Classical PKCs contain two structural modules, the C1 and the C2 domains, in their regulatory region. These domains, in turn, dictate the cofactor‐dependence of the isoenzymes, being the C1 domain the diacylglycerol sensor and the C2 domain the Ca 2+ and acidic phospholipids sensor. Here we show that a polybasic region located in the β3‐β4 strands of the C2 domain of classical PKCs, interacts specifically with PtdIns(4,5)P 2 rather than with other polyphosphoinositides or phosphatidylserine. We have used X‐ray crystallography to analyze the structure of the C2 domain of PKCα in complex with PtdIns(4,5)P 2 , which was found at the conserved polybasic cluster.

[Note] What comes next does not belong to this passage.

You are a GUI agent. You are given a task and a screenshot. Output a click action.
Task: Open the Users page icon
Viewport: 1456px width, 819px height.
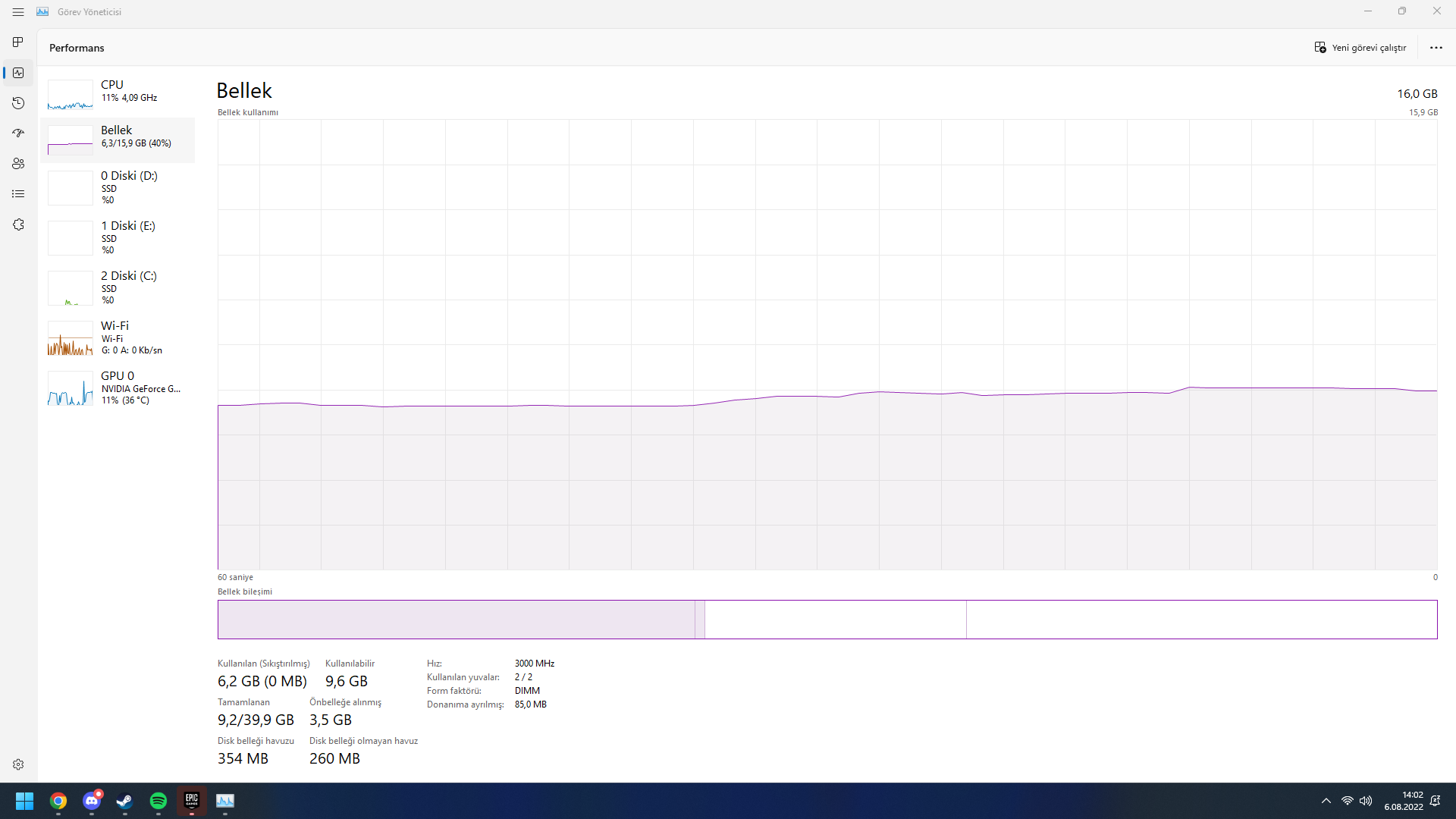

Site‐directed mutagenesis, on the residues from this cluster that interact directly with the phosphoinositide, revealed an important decrease in the ability of PKCα to interact with the plasma membrane of living cells. Furthermore, the mutant proteins were not able to translocate to the plasma membrane when the cells were stimulated with ionomycin and diacylglycerol. Instead, the protein localized in vesicles and Golgi apparatus, suggesting that the residues mutated are involved in recognizing the proper target of the C2 domain in the plasma membrane. Together, these data reveal the importance of the PtdIns(4,5)P 2 ‐C2 domain interaction for the plasma membrane localization of PKCα.